**ABOUT THIS EXERCISE**. Search the material for the word "Open" and copy each line that holds it.

[SUPPLIED DATA]

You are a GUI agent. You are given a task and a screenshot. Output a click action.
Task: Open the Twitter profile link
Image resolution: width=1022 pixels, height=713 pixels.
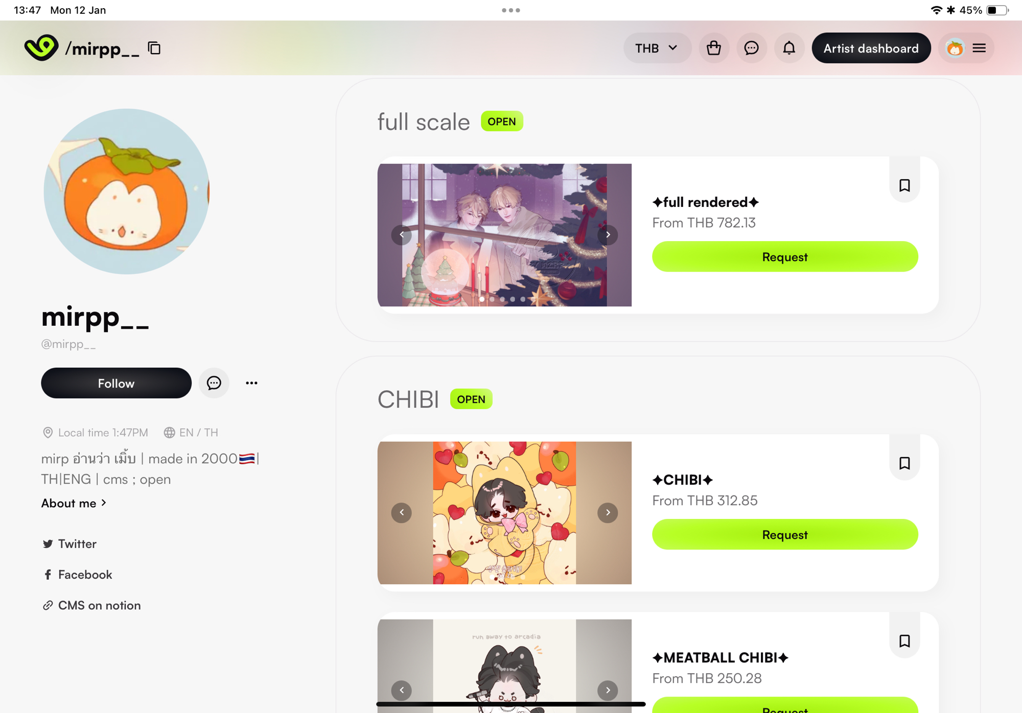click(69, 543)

[/SUPPLIED DATA]
[SUPPLIED DATA]

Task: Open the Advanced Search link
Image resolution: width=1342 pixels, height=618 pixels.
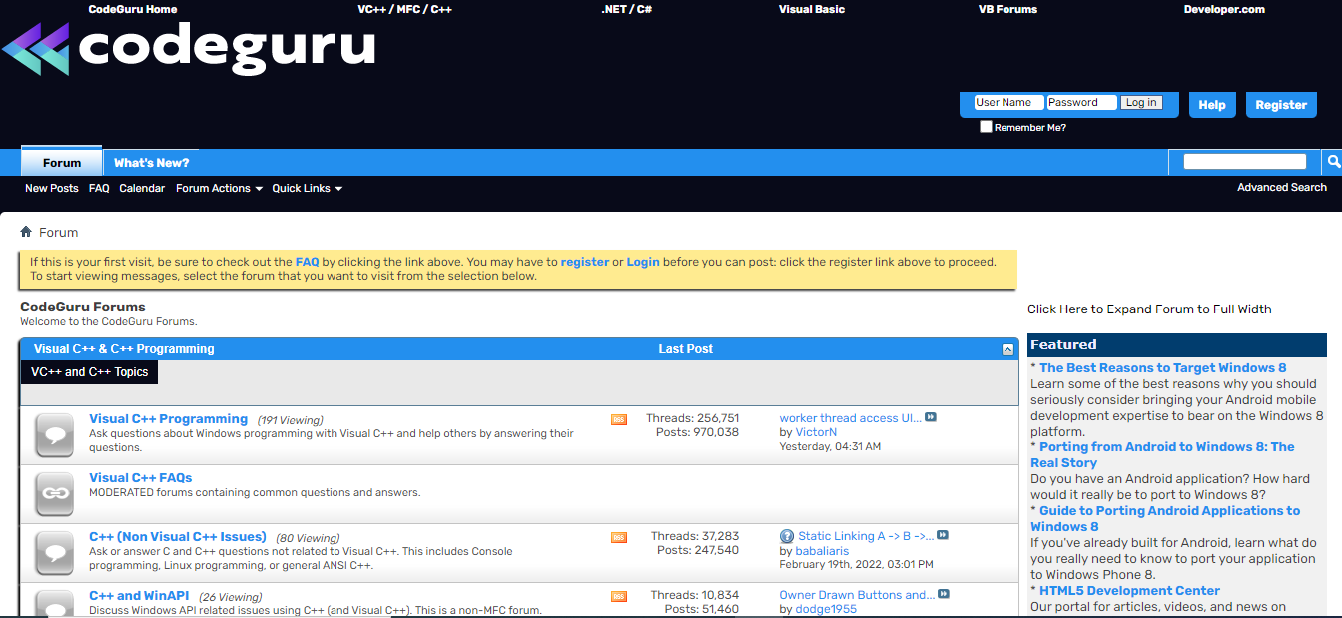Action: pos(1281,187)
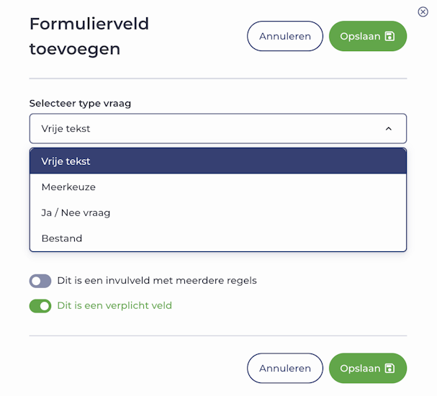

[/SUPPLIED DATA]

**EXERCISE RESPONSE**.
Task: Open the Twitter profile link
Task: Open the Advanced Search link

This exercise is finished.